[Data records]
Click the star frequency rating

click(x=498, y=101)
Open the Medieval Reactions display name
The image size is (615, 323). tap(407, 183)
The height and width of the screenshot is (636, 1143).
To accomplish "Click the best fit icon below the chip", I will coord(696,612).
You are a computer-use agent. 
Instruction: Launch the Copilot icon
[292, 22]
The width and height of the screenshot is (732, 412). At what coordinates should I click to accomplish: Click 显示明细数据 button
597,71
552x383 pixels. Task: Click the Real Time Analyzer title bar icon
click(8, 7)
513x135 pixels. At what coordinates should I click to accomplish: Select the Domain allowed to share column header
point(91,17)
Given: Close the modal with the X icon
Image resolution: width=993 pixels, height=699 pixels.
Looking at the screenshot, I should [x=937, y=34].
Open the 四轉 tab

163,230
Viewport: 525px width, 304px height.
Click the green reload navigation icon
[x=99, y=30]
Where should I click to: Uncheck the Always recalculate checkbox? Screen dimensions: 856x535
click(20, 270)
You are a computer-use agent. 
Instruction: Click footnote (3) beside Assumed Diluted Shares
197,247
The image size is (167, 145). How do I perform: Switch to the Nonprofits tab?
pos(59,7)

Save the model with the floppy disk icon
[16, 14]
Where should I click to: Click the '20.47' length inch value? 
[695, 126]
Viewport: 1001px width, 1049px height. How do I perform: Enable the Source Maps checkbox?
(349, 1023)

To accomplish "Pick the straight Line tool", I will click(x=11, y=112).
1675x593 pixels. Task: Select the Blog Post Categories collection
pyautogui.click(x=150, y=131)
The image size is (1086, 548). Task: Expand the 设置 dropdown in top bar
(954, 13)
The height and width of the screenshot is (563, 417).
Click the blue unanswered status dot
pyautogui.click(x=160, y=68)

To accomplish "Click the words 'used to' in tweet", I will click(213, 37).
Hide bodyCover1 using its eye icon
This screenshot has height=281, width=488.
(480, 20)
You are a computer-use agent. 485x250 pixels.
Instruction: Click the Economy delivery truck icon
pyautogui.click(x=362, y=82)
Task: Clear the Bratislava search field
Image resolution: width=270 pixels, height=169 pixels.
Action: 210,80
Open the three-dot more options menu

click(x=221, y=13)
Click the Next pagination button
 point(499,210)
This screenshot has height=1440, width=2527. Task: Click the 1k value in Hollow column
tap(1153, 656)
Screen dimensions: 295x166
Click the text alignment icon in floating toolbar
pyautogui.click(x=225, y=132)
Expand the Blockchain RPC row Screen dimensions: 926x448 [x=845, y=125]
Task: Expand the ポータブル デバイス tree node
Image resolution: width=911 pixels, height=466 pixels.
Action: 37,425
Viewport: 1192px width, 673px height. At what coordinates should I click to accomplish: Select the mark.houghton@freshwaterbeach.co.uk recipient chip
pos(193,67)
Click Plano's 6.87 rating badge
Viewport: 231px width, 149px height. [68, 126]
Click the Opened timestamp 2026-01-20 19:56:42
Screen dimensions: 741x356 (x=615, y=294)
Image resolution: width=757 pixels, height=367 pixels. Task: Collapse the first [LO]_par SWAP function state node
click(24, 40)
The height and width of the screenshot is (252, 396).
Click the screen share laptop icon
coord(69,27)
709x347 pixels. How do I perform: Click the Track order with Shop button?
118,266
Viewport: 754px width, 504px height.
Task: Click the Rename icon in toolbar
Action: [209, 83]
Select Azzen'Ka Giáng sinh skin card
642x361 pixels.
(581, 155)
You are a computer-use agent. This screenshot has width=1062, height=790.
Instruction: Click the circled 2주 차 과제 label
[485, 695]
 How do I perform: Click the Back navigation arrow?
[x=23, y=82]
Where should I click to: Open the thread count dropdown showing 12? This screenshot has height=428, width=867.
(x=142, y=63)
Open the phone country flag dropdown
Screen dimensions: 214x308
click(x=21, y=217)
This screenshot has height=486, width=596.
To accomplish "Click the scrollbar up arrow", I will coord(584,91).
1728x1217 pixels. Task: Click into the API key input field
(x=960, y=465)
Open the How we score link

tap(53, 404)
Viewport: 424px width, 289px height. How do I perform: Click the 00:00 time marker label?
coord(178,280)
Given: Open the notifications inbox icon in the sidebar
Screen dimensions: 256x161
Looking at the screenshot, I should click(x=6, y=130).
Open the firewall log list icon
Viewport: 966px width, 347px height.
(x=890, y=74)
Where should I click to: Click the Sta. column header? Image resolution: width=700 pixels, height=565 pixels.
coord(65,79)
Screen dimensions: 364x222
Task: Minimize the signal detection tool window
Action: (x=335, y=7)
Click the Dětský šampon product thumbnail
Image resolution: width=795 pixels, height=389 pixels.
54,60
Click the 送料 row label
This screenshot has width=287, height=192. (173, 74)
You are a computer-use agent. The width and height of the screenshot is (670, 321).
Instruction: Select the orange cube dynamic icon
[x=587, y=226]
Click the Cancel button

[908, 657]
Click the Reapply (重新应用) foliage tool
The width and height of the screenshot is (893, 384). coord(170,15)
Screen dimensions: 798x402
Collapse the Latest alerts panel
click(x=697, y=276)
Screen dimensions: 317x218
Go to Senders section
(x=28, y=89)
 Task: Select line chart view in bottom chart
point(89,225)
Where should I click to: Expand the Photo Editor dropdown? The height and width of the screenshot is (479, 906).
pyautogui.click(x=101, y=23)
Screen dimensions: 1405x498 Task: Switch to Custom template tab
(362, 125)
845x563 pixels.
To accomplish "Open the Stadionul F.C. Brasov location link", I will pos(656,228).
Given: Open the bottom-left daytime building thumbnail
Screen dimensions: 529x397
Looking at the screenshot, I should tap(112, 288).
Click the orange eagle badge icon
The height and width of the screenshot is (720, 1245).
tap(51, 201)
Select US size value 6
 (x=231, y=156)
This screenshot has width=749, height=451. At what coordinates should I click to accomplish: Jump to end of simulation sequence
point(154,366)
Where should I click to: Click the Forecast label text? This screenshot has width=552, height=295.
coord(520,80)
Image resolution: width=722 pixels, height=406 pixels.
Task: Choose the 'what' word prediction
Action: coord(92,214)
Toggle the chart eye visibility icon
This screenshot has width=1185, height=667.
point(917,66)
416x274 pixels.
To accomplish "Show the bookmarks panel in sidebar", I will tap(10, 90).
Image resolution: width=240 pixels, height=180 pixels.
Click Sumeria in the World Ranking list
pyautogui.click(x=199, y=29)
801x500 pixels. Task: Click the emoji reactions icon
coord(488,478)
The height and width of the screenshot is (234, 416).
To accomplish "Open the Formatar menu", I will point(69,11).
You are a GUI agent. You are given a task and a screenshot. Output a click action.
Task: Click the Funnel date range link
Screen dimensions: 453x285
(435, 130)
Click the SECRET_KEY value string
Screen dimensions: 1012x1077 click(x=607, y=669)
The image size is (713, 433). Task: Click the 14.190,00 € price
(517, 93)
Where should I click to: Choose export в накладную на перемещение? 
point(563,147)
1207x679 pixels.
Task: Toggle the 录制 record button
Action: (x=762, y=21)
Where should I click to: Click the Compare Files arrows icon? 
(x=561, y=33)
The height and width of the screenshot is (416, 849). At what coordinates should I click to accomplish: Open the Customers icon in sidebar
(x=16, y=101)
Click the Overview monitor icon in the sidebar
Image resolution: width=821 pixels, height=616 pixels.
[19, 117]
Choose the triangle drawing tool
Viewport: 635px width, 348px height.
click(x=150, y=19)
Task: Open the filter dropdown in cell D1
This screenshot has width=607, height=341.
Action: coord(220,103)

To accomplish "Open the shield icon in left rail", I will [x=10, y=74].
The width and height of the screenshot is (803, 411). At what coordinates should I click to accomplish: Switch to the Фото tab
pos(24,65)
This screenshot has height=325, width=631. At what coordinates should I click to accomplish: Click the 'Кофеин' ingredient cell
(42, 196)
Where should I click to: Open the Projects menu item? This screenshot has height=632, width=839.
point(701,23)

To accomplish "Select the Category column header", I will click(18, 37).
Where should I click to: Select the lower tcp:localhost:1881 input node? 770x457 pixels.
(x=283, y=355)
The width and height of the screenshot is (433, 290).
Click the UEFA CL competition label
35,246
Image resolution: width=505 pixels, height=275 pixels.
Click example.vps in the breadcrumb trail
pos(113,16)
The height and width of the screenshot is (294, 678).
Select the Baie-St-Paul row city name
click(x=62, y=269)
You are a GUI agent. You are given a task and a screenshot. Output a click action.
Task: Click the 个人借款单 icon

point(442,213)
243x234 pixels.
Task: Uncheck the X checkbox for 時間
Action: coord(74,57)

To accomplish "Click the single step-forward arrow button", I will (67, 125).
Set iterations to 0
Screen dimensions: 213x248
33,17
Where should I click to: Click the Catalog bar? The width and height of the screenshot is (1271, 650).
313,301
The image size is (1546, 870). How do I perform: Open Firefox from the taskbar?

- **What is required**: Copy each line of the records that has "computer" in it.

- **Task answer**:
You are a computer-use agent. 
You are a computer-use agent. 
You are a computer-use agent. 485x250 pixels.
You are a computer-use agent. This screenshot has width=1062, height=790.
You are a computer-use agent. The width and height of the screenshot is (670, 321).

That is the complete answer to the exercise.